Present each line of the items below as a row in a Markdown table with two columns, Row and Line, numbering the rows and leaving out blank lines.

Records provided:
##########
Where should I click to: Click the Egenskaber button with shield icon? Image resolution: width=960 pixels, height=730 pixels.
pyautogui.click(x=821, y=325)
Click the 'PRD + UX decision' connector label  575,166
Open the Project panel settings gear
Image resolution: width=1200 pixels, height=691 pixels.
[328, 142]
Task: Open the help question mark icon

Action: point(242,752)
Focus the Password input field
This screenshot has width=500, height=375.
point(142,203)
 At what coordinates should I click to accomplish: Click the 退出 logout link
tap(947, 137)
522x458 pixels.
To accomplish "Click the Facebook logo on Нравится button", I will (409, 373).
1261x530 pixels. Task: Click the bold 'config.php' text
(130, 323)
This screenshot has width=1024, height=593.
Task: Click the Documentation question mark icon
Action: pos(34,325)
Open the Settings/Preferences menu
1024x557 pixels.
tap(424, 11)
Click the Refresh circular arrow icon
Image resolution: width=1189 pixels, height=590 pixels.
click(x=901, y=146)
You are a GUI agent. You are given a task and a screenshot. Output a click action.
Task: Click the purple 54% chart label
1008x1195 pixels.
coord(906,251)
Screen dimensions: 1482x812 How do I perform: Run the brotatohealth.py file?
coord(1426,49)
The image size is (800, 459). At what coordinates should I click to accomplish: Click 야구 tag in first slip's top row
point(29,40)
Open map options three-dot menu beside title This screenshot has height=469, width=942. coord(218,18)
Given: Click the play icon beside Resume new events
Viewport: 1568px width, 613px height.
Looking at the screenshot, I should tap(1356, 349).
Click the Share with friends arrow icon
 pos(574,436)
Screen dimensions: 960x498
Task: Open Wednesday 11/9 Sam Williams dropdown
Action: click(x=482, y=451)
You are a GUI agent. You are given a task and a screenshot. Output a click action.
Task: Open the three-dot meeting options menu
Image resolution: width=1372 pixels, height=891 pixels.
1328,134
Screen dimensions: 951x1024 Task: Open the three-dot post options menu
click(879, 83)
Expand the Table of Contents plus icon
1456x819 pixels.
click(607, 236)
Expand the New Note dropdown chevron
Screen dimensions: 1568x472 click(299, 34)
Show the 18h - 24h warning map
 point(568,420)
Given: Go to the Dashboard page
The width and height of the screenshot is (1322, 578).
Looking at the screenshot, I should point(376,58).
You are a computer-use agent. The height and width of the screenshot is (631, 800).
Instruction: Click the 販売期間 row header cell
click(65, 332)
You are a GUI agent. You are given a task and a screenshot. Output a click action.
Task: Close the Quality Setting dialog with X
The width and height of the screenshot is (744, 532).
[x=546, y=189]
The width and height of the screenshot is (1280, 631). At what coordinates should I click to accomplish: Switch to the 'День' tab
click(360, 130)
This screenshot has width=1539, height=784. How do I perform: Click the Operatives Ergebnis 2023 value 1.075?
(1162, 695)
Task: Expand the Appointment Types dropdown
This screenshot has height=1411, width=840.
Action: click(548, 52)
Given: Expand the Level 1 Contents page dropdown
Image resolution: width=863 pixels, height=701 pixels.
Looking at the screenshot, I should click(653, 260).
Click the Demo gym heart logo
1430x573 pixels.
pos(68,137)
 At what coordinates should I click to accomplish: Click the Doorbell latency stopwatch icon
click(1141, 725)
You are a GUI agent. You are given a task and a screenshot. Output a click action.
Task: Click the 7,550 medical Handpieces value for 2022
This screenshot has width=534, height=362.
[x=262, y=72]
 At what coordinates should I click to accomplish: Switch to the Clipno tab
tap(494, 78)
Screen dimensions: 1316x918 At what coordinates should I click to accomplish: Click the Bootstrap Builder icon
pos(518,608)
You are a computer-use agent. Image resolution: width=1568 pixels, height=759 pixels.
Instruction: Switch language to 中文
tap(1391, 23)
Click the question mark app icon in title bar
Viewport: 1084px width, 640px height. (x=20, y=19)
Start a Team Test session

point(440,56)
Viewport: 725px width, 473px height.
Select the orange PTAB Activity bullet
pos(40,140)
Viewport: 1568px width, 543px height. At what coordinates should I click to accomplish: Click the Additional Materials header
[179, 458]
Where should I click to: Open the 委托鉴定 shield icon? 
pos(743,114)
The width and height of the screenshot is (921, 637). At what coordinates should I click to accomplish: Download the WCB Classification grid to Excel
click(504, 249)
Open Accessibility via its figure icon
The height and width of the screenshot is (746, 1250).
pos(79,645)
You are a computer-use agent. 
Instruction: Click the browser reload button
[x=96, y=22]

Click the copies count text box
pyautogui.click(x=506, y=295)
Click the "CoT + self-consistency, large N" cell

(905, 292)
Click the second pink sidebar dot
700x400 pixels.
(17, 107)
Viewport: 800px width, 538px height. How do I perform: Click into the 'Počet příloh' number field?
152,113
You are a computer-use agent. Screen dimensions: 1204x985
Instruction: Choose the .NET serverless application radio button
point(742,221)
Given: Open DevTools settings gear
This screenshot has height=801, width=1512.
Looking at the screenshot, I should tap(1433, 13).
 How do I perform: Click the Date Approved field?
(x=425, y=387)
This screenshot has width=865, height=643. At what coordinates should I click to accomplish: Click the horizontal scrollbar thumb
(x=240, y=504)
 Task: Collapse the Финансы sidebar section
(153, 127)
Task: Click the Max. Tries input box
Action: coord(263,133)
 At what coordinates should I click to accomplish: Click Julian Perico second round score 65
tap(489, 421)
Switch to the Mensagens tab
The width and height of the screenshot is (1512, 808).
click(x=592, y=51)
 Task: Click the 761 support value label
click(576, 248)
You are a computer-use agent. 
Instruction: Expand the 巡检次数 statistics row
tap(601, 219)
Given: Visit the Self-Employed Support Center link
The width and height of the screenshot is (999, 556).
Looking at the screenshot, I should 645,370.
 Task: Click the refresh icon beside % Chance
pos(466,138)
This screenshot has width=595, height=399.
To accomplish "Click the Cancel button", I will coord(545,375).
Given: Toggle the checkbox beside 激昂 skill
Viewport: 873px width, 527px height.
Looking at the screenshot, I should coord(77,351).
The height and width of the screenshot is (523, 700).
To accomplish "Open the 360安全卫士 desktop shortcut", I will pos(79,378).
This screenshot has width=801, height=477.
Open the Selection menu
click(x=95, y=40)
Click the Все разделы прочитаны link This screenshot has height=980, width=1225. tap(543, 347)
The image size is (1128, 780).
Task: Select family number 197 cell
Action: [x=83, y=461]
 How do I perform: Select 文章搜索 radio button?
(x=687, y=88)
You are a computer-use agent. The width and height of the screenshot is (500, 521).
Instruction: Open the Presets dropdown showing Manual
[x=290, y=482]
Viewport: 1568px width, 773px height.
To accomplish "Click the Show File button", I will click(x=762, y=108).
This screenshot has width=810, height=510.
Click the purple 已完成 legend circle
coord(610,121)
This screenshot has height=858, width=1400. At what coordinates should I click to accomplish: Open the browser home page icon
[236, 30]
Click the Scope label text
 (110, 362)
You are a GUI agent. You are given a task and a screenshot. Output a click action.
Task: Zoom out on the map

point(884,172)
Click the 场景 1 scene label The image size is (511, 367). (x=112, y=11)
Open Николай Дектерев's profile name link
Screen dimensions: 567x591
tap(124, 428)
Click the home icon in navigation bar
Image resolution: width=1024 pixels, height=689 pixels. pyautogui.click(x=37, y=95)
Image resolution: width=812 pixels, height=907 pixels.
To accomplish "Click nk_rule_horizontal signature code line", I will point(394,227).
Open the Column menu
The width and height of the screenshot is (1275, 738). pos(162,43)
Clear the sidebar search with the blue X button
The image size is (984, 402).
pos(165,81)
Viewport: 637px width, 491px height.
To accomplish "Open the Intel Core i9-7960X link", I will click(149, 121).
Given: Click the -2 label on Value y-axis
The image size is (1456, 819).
##########
Result of this exercise:
| Row | Line |
|---|---|
| 1 | Where should I click to: Click the Egenskaber button with shield icon? Image resolution: width=960 pixels, height=730 pixels. |
| 2 | pyautogui.click(x=821, y=325) |
| 3 | Click the 'PRD + UX decision' connector label  575,166 |
| 4 | Open the Project panel settings gear |
| 5 | Image resolution: width=1200 pixels, height=691 pixels. |
| 6 | [328, 142] |
| 7 | Task: Open the help question mark icon |
| 8 | Action: point(242,752) |
| 9 | Focus the Password input field |
| 10 | This screenshot has width=500, height=375. |
| 11 | point(142,203) |
| 12 |  At what coordinates should I click to accomplish: Click the 退出 logout link |
| 13 | tap(947, 137) |
| 14 | 522x458 pixels. |
| 15 | To accomplish "Click the Facebook logo on Нравится button", I will (409, 373). |
| 16 | 1261x530 pixels. Task: Click the bold 'config.php' text |
| 17 | (130, 323) |
| 18 | This screenshot has width=1024, height=593. |
| 19 | Task: Click the Documentation question mark icon |
| 20 | Action: pos(34,325) |
| 21 | Open the Settings/Preferences menu |
| 22 | 1024x557 pixels. |
| 23 | tap(424, 11) |
| 24 | Click the Refresh circular arrow icon |
| 25 | Image resolution: width=1189 pixels, height=590 pixels. |
| 26 | click(x=901, y=146) |
| 27 | You are a GUI agent. You are given a task and a screenshot. Output a click action. |
| 28 | Task: Click the purple 54% chart label |
| 29 | 1008x1195 pixels. |
| 30 | coord(906,251) |
| 31 | Screen dimensions: 1482x812 How do I perform: Run the brotatohealth.py file? |
| 32 | coord(1426,49) |
| 33 | The image size is (800, 459). At what coordinates should I click to accomplish: Click 야구 tag in first slip's top row |
| 34 | point(29,40) |
| 35 | Open map options three-dot menu beside title This screenshot has height=469, width=942. coord(218,18) |
| 36 | Given: Click the play icon beside Resume new events |
| 37 | Viewport: 1568px width, 613px height. |
| 38 | Looking at the screenshot, I should tap(1356, 349). |
| 39 | Click the Share with friends arrow icon |
| 40 |  pos(574,436) |
| 41 | Screen dimensions: 960x498 |
| 42 | Task: Open Wednesday 11/9 Sam Williams dropdown |
| 43 | Action: click(x=482, y=451) |
| 44 | You are a GUI agent. You are given a task and a screenshot. Output a click action. |
| 45 | Task: Open the three-dot meeting options menu |
| 46 | Image resolution: width=1372 pixels, height=891 pixels. |
| 47 | 1328,134 |
| 48 | Screen dimensions: 951x1024 Task: Open the three-dot post options menu |
| 49 | click(879, 83) |
| 50 | Expand the Table of Contents plus icon |
| 51 | 1456x819 pixels. |
| 52 | click(607, 236) |
| 53 | Expand the New Note dropdown chevron |
| 54 | Screen dimensions: 1568x472 click(299, 34) |
| 55 | Show the 18h - 24h warning map |
| 56 |  point(568,420) |
| 57 | Given: Go to the Dashboard page |
| 58 | The width and height of the screenshot is (1322, 578). |
| 59 | Looking at the screenshot, I should point(376,58). |
| 60 | You are a computer-use agent. The height and width of the screenshot is (631, 800). |
| 61 | Instruction: Click the 販売期間 row header cell |
| 62 | click(65, 332) |
| 63 | You are a GUI agent. You are given a task and a screenshot. Output a click action. |
| 64 | Task: Close the Quality Setting dialog with X |
| 65 | The width and height of the screenshot is (744, 532). |
| 66 | [x=546, y=189] |
| 67 | The width and height of the screenshot is (1280, 631). At what coordinates should I click to accomplish: Switch to the 'День' tab |
| 68 | click(360, 130) |
| 69 | This screenshot has width=1539, height=784. How do I perform: Click the Operatives Ergebnis 2023 value 1.075? |
| 70 | (1162, 695) |
| 71 | Task: Expand the Appointment Types dropdown |
| 72 | This screenshot has height=1411, width=840. |
| 73 | Action: click(548, 52) |
| 74 | Given: Expand the Level 1 Contents page dropdown |
| 75 | Image resolution: width=863 pixels, height=701 pixels. |
| 76 | Looking at the screenshot, I should click(653, 260). |
| 77 | Click the Demo gym heart logo |
| 78 | 1430x573 pixels. |
| 79 | pos(68,137) |
| 80 |  At what coordinates should I click to accomplish: Click the Doorbell latency stopwatch icon |
| 81 | click(1141, 725) |
| 82 | You are a GUI agent. You are given a task and a screenshot. Output a click action. |
| 83 | Task: Click the 7,550 medical Handpieces value for 2022 |
| 84 | This screenshot has width=534, height=362. |
| 85 | [x=262, y=72] |
| 86 |  At what coordinates should I click to accomplish: Switch to the Clipno tab |
| 87 | tap(494, 78) |
| 88 | Screen dimensions: 1316x918 At what coordinates should I click to accomplish: Click the Bootstrap Builder icon |
| 89 | pos(518,608) |
| 90 | You are a computer-use agent. Image resolution: width=1568 pixels, height=759 pixels. |
| 91 | Instruction: Switch language to 中文 |
| 92 | tap(1391, 23) |
| 93 | Click the question mark app icon in title bar |
| 94 | Viewport: 1084px width, 640px height. (x=20, y=19) |
| 95 | Start a Team Test session |
| 96 | point(440,56) |
| 97 | Viewport: 725px width, 473px height. |
| 98 | Select the orange PTAB Activity bullet |
| 99 | pos(40,140) |
| 100 | Viewport: 1568px width, 543px height. At what coordinates should I click to accomplish: Click the Additional Materials header |
| 101 | [179, 458] |
| 102 | Where should I click to: Open the 委托鉴定 shield icon?  |
| 103 | pos(743,114) |
| 104 | The width and height of the screenshot is (921, 637). At what coordinates should I click to accomplish: Download the WCB Classification grid to Excel |
| 105 | click(504, 249) |
| 106 | Open Accessibility via its figure icon |
| 107 | The height and width of the screenshot is (746, 1250). |
| 108 | pos(79,645) |
| 109 | You are a computer-use agent.  |
| 110 | Instruction: Click the browser reload button |
| 111 | [x=96, y=22] |
| 112 | Click the copies count text box |
| 113 | pyautogui.click(x=506, y=295) |
| 114 | Click the "CoT + self-consistency, large N" cell |
| 115 | (905, 292) |
| 116 | Click the second pink sidebar dot |
| 117 | 700x400 pixels. |
| 118 | (17, 107) |
| 119 | Viewport: 800px width, 538px height. How do I perform: Click into the 'Počet příloh' number field? |
| 120 | 152,113 |
| 121 | You are a computer-use agent. Screen dimensions: 1204x985 |
| 122 | Instruction: Choose the .NET serverless application radio button |
| 123 | point(742,221) |
| 124 | Given: Open DevTools settings gear |
| 125 | This screenshot has height=801, width=1512. |
| 126 | Looking at the screenshot, I should tap(1433, 13). |
| 127 |  How do I perform: Click the Date Approved field? |
| 128 | (x=425, y=387) |
| 129 | This screenshot has width=865, height=643. At what coordinates should I click to accomplish: Click the horizontal scrollbar thumb |
| 130 | (x=240, y=504) |
| 131 |  Task: Collapse the Финансы sidebar section |
| 132 | (153, 127) |
| 133 | Task: Click the Max. Tries input box |
| 134 | Action: coord(263,133) |
| 135 |  At what coordinates should I click to accomplish: Click Julian Perico second round score 65 |
| 136 | tap(489, 421) |
| 137 | Switch to the Mensagens tab |
| 138 | The width and height of the screenshot is (1512, 808). |
| 139 | click(x=592, y=51) |
| 140 |  Task: Click the 761 support value label |
| 141 | click(576, 248) |
| 142 | You are a computer-use agent.  |
| 143 | Instruction: Expand the 巡检次数 statistics row |
| 144 | tap(601, 219) |
| 145 | Given: Visit the Self-Employed Support Center link |
| 146 | The width and height of the screenshot is (999, 556). |
| 147 | Looking at the screenshot, I should 645,370. |
| 148 |  Task: Click the refresh icon beside % Chance |
| 149 | pos(466,138) |
| 150 | This screenshot has width=595, height=399. |
| 151 | To accomplish "Click the Cancel button", I will coord(545,375). |
| 152 | Given: Toggle the checkbox beside 激昂 skill |
| 153 | Viewport: 873px width, 527px height. |
| 154 | Looking at the screenshot, I should coord(77,351). |
| 155 | The height and width of the screenshot is (523, 700). |
| 156 | To accomplish "Open the 360安全卫士 desktop shortcut", I will pos(79,378). |
| 157 | This screenshot has width=801, height=477. |
| 158 | Open the Selection menu |
| 159 | click(x=95, y=40) |
| 160 | Click the Все разделы прочитаны link This screenshot has height=980, width=1225. tap(543, 347) |
| 161 | The image size is (1128, 780). |
| 162 | Task: Select family number 197 cell |
| 163 | Action: [x=83, y=461] |
| 164 |  How do I perform: Select 文章搜索 radio button? |
| 165 | (x=687, y=88) |
| 166 | You are a computer-use agent. The width and height of the screenshot is (500, 521). |
| 167 | Instruction: Open the Presets dropdown showing Manual |
| 168 | [x=290, y=482] |
| 169 | Viewport: 1568px width, 773px height. |
| 170 | To accomplish "Click the Show File button", I will click(x=762, y=108). |
| 171 | This screenshot has width=810, height=510. |
| 172 | Click the purple 已完成 legend circle |
| 173 | coord(610,121) |
| 174 | This screenshot has height=858, width=1400. At what coordinates should I click to accomplish: Open the browser home page icon |
| 175 | [236, 30] |
| 176 | Click the Scope label text |
| 177 |  (110, 362) |
| 178 | You are a GUI agent. You are given a task and a screenshot. Output a click action. |
| 179 | Task: Zoom out on the map |
| 180 | point(884,172) |
| 181 | Click the 场景 1 scene label The image size is (511, 367). (x=112, y=11) |
| 182 | Open Николай Дектерев's profile name link |
| 183 | Screen dimensions: 567x591 |
| 184 | tap(124, 428) |
| 185 | Click the home icon in navigation bar |
| 186 | Image resolution: width=1024 pixels, height=689 pixels. pyautogui.click(x=37, y=95) |
| 187 | Image resolution: width=812 pixels, height=907 pixels. |
| 188 | To accomplish "Click nk_rule_horizontal signature code line", I will point(394,227). |
| 189 | Open the Column menu |
| 190 | The width and height of the screenshot is (1275, 738). pos(162,43) |
| 191 | Clear the sidebar search with the blue X button |
| 192 | The image size is (984, 402). |
| 193 | pos(165,81) |
| 194 | Viewport: 637px width, 491px height. |
| 195 | To accomplish "Open the Intel Core i9-7960X link", I will click(149, 121). |
| 196 | Given: Click the -2 label on Value y-axis |
| 197 | The image size is (1456, 819). |